**Written instruction**
Revise the items below by changing every "icon" to "symbol" and keeping everything else the same.

Dataset records:
· · · · · · ·
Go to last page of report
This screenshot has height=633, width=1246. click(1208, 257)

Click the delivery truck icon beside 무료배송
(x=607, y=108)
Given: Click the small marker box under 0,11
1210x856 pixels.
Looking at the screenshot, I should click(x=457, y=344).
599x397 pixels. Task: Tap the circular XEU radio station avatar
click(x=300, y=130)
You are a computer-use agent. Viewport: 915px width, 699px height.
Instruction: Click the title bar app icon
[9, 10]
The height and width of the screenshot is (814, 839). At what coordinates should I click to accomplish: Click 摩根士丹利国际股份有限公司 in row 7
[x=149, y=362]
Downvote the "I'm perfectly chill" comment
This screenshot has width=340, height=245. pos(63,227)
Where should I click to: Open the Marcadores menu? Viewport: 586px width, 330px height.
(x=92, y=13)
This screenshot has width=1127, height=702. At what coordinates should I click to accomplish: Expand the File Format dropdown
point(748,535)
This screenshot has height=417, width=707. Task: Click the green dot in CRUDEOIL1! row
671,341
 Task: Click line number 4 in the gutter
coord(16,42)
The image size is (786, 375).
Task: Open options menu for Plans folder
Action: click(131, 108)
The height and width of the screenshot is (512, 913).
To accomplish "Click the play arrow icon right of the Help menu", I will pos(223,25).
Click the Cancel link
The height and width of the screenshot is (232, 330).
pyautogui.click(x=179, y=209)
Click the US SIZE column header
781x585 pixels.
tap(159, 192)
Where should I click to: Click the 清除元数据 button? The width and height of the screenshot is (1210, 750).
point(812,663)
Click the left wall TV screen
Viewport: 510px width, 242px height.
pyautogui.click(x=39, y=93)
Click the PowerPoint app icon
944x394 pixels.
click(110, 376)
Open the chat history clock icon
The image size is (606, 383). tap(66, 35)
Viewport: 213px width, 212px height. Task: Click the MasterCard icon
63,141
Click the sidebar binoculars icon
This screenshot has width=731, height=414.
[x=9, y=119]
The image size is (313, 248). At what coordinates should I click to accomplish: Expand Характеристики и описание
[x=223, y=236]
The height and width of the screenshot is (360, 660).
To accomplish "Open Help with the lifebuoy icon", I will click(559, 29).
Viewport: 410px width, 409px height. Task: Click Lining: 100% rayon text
· · · · · · ·
**Result of the task**
Go to last page of report
This screenshot has height=633, width=1246. click(1208, 257)

Click the delivery truck symbol beside 무료배송
(x=607, y=108)
Given: Click the small marker box under 0,11
1210x856 pixels.
Looking at the screenshot, I should click(x=457, y=344).
599x397 pixels. Task: Tap the circular XEU radio station avatar
click(x=300, y=130)
You are a computer-use agent. Viewport: 915px width, 699px height.
Instruction: Click the title bar app symbol
[9, 10]
The height and width of the screenshot is (814, 839). At what coordinates should I click to accomplish: Click 摩根士丹利国际股份有限公司 in row 7
[x=149, y=362]
Downvote the "I'm perfectly chill" comment
This screenshot has width=340, height=245. pos(63,227)
Where should I click to: Open the Marcadores menu? Viewport: 586px width, 330px height.
(x=92, y=13)
This screenshot has width=1127, height=702. At what coordinates should I click to accomplish: Expand the File Format dropdown
point(748,535)
This screenshot has height=417, width=707. Task: Click the green dot in CRUDEOIL1! row
671,341
 Task: Click line number 4 in the gutter
coord(16,42)
The image size is (786, 375).
Task: Open options menu for Plans folder
Action: click(131, 108)
The height and width of the screenshot is (512, 913).
To accomplish "Click the play arrow symbol right of the Help menu", I will pos(223,25).
Click the Cancel link
The height and width of the screenshot is (232, 330).
pyautogui.click(x=179, y=209)
Click the US SIZE column header
781x585 pixels.
tap(159, 192)
Where should I click to: Click the 清除元数据 button? The width and height of the screenshot is (1210, 750).
point(812,663)
Click the left wall TV screen
Viewport: 510px width, 242px height.
pyautogui.click(x=39, y=93)
Click the PowerPoint app symbol
944x394 pixels.
click(110, 376)
Open the chat history clock symbol
The image size is (606, 383). tap(66, 35)
Viewport: 213px width, 212px height. Task: Click the MasterCard symbol
63,141
Click the sidebar binoculars symbol
This screenshot has width=731, height=414.
[x=9, y=119]
The image size is (313, 248). At what coordinates should I click to accomplish: Expand Характеристики и описание
[x=223, y=236]
The height and width of the screenshot is (360, 660).
To accomplish "Open Help with the lifebuoy symbol", I will click(559, 29).
Viewport: 410px width, 409px height. Task: Click Lining: 100% rayon text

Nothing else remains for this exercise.